А теперь что получается? Не имеет он, Фил, никакого морального права отказаться от дочери благонравного Адама Далби. Не имеет, хоть тресни! А ввести в дом такую шваль, в какую сейчас превратилась его Триша, благовоспитанная и богобоязненная когда-то леди. Да она всех, не дай Бог, вшами наградит! Весь дом провоняет прогорклым жиром, каким мажутся эти грязные ублюдки. Проклятье! Не было печали. Какой позор! Какой ужас.
Фил вытер взмокший лоб.
И, ведь, запри её он дома, в каком-нибудь углу чулана с её ублюдком на пару, ещё можно как-то перетерпеть. Не разорит его лишняя корка хлеба и тарелка пареной брюквы, или какое гнильё они там жрут в их вигвамах, так придётся с ней в свет выходить. Идти с ней рядом. Показаться и в церкви на Богослужении, и в театры её вывозить. Боже! За что ему это всё? Чем прогневил он Господа, что шлёт ему такое испытание... Неужели смирение христианское нужно проверять ТАК? Нет. Это совершенно невозможно.
Фил опять посмотрел на портрет Гранта. Тот по-прежнему насмешливо щурился. Фил вздохнул.
Хотелось бы знать, сколько ещё с этого идиота-братца успел вытянуть тот пройдоха, что припёрся в комендатуру с каким-то колечком, якобы от Триши. Это ещё посмотреть надо, откуда у него кольцо то оказалось.
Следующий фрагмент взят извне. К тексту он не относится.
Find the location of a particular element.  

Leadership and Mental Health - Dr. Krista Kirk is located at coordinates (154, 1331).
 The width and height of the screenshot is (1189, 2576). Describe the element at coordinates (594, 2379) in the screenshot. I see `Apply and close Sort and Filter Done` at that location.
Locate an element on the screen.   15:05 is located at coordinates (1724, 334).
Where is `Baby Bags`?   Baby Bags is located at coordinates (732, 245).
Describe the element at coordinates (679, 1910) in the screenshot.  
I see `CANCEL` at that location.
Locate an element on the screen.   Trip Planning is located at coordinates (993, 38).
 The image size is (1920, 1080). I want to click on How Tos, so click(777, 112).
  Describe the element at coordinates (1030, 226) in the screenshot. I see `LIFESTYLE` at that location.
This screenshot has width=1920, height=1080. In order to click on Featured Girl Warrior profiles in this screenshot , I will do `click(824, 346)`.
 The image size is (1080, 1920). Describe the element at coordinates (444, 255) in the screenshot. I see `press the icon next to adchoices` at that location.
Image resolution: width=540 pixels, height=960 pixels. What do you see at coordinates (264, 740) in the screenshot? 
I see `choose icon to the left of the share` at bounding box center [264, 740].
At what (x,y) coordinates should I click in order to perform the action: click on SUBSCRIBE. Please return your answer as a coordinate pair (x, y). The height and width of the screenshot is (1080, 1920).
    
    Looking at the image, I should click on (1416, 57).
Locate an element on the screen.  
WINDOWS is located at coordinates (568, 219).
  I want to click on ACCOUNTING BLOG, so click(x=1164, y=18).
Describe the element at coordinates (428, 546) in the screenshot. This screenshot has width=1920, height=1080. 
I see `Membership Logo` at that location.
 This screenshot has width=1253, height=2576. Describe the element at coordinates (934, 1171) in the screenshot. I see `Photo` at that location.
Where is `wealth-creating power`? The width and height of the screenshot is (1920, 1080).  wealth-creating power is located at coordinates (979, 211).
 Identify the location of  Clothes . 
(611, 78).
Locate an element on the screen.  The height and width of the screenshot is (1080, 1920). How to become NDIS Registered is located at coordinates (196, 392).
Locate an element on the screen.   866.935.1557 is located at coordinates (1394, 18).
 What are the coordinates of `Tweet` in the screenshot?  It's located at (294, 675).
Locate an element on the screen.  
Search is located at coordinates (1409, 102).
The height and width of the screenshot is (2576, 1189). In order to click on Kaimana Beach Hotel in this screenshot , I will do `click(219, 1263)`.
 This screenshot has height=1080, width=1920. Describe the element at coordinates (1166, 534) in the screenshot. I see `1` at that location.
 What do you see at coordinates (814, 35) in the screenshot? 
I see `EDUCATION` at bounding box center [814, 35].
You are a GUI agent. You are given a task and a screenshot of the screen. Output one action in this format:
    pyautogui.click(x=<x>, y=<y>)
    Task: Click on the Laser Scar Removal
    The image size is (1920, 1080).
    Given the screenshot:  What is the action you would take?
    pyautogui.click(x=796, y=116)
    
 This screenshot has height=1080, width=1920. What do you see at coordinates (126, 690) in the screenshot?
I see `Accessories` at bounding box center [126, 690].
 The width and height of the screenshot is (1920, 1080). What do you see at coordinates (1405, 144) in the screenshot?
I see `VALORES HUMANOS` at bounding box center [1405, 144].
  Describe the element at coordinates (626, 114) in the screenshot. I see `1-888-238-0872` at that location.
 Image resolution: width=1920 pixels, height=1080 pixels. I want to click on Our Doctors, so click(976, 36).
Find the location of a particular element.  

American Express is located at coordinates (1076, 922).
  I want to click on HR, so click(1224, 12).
Не стащил ли он это кольцо ещё в дороге, до той самой трагедии, чтобы потом обменять в первом попавшемся трактире на бутылку дешёвого пойла. Не сорвал ли это колечко с пальца уже растерзанной дикарями бедной девочки?
Нет! Стоп. Какой же он, дурак! Именно так и есть. Это только простофиля-братец может выпучив глаза носиться с отрядом по прерии разыскивая чудом воскресшую сестру на потеху всем окружающим.
Как так можно купиться, кто бы мог подумать? И он, достопочтенный Филипп Кренц, оказался таким же доверчивым болваном. Является какая-то вонючая обезьяна, трясёт кольцами перед доверчивыми идиотами, и все немедленно начинают верить в эту чушь, Господи, прости! Надо бы было как следует потрясти того мерзавца, чтобы вытрясти из него правду, откуда он получил это кольцо и что сделал с бедной девочкой? И хорошо бы ещё всыпать ему по полной мере на площади, чтобы другим неповадно было, так честных христиан порочить!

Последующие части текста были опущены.